==== Selection ====

Deterministic predictions of safe mud weights
Stability criterion  Safe mud weight bound limits, MPa  Remarks  

Lower bound (tensile limit)  Upper bound (compressive limit)  
±4.0e−4  –  –  Total failure 
±6.0e−4  29.5  –  Total compressive failure 
±8.0e−4  28.0  –  Total compressive failure 
±1.0e−3  27.0  ≈ 35.0  Defined mud window 
±1.2e−3  26.0  35.5  Defined mud window 
Parallel comparisons between deterministic and stochastic predictions can hence be made following both outcomes. Using a stability criterion of ±1.0e−3, a mud window of 27.0–35.0 MPa is recommended through the deterministic method, whereas the stochastic predictions provide much broader margins even at high confidence levels (Table 7). At 95% level of certainty, the mud window is 21–41 MPa, which still accommodates more values of mud weight. This margin is further increased at lower levels of certainty and is shown to extend to as much as 9.3–52 MPa at 70% level of certainty (Table 7). In other words, the lower and upper limits are extended. Where lower stability criteria are adopted (≤ ±1.0e−3), results from deterministic estimates imply adverse conditions unsuitable for wellbore drilling and/or production.

==== Items ====

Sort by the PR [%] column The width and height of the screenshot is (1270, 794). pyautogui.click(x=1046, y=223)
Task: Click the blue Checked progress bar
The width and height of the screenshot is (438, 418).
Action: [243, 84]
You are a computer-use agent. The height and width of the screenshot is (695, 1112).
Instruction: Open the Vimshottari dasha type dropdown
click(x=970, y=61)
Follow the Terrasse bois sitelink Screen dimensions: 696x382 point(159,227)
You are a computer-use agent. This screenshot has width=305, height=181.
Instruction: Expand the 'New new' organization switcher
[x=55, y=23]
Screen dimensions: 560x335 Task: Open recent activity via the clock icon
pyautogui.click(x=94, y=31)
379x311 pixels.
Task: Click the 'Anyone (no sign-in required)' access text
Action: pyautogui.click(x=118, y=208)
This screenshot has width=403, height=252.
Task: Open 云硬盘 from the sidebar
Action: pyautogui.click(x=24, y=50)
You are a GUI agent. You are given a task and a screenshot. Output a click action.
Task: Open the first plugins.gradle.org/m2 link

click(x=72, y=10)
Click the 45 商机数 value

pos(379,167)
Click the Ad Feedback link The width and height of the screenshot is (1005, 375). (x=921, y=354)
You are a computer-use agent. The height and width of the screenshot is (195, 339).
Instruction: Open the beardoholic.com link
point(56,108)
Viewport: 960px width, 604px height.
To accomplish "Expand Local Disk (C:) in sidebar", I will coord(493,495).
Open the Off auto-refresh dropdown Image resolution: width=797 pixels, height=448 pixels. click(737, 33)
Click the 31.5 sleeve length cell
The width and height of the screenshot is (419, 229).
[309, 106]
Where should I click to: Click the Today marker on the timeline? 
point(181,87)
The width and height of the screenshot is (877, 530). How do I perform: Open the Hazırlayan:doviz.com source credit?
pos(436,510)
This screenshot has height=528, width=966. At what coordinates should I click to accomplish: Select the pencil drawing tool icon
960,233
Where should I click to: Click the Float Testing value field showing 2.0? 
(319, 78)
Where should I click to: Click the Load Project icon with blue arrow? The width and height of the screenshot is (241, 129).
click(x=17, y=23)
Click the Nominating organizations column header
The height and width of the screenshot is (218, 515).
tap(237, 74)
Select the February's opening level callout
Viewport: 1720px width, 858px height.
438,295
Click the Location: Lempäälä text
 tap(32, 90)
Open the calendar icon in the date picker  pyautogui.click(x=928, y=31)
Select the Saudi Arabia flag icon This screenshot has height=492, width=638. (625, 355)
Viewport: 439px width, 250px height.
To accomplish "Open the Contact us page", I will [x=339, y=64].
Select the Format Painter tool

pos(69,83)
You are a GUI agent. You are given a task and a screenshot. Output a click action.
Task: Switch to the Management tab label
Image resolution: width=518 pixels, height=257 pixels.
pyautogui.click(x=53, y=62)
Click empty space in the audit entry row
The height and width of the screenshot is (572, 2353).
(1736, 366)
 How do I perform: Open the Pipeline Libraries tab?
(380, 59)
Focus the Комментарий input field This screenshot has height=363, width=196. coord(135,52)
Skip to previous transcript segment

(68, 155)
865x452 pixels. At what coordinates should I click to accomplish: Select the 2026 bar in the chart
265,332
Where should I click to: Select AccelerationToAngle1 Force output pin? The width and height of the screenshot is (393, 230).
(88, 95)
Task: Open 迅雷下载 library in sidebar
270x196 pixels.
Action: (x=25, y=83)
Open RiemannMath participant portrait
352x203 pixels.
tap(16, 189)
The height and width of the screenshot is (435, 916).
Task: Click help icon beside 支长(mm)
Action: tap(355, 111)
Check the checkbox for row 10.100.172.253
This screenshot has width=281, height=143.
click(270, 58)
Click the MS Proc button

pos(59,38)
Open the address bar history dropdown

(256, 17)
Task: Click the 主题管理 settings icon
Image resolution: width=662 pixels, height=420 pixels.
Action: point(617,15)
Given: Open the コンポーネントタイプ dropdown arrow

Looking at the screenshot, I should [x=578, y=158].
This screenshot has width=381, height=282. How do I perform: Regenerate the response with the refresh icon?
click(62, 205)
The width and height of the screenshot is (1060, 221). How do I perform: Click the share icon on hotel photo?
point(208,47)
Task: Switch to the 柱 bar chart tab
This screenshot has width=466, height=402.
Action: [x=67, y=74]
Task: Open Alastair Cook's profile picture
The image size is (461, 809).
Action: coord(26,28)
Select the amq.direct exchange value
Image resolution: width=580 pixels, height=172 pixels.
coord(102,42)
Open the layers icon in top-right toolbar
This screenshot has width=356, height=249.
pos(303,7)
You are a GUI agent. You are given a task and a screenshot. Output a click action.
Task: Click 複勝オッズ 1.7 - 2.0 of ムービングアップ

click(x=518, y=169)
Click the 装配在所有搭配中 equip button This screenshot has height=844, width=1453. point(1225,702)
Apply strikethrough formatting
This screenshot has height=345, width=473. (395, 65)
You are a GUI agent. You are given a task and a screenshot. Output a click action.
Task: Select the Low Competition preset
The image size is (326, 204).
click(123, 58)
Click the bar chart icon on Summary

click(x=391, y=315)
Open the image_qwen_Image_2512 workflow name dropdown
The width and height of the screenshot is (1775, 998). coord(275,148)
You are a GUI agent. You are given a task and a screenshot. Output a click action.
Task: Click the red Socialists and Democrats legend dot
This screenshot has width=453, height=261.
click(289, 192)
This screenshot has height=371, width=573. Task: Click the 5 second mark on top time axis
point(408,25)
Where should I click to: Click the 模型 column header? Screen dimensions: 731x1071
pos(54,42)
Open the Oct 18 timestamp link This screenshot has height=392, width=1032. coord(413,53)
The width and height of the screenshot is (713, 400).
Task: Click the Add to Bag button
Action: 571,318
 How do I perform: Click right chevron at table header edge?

====

▸ **Stated problem A**
In the passage on safe mud weights, what mud window do the stochastic predictions give at a 95% level of certainty?
▸ **Stated problem B**
Pick up the passage on safe mud weights after its final sentence and write the next few sentences.

▸ **Written response A**
21–41 MPa

▸ **Written response B**
Deterministic evaluations of wellbore stability are therefore conservative as they estimate much smaller ranges of mud weights that can be safely applied during wellbore operations. The conservative approximations are prompted by various factors: firstly, the dependency of deterministic models on chosen characteristic models that are formulated to mimic rock behaviour. These models are intrinsically built on the premise of continuum theories and only able to account for discontinuities to a limited extent upon explicit modifications; for instance, a linear deterministic prognosis is underpinned by an assumption of a linear behaviour of the rock formation. Secondly, deterministic approaches presuppose utter homogeneity of the system and even where heterogeneity is considered it is simplified, structured and predefined. Thirdly, this approach precludes uncertainty. It assumes precise knowledge of the in situ conditions, rock properties and rock behaviour (Moos et al. 2003). It also ignores the inevitable occurrence of errors and lack of information because of incomplete data. Most natural systems are variable and subject to temporal and spatial changes. This is typically reflected in underground rock formations. The divergence of rock properties therein makes such systems prone to substantial levels of uncertainties. Under the deterministic approach there is a “head or tail” kind of distinction in the status of the wellbore. The system is either safe or unsafe, eliminating any potential for risks. The margin of safety is invariably reduced where risks are to be avoided.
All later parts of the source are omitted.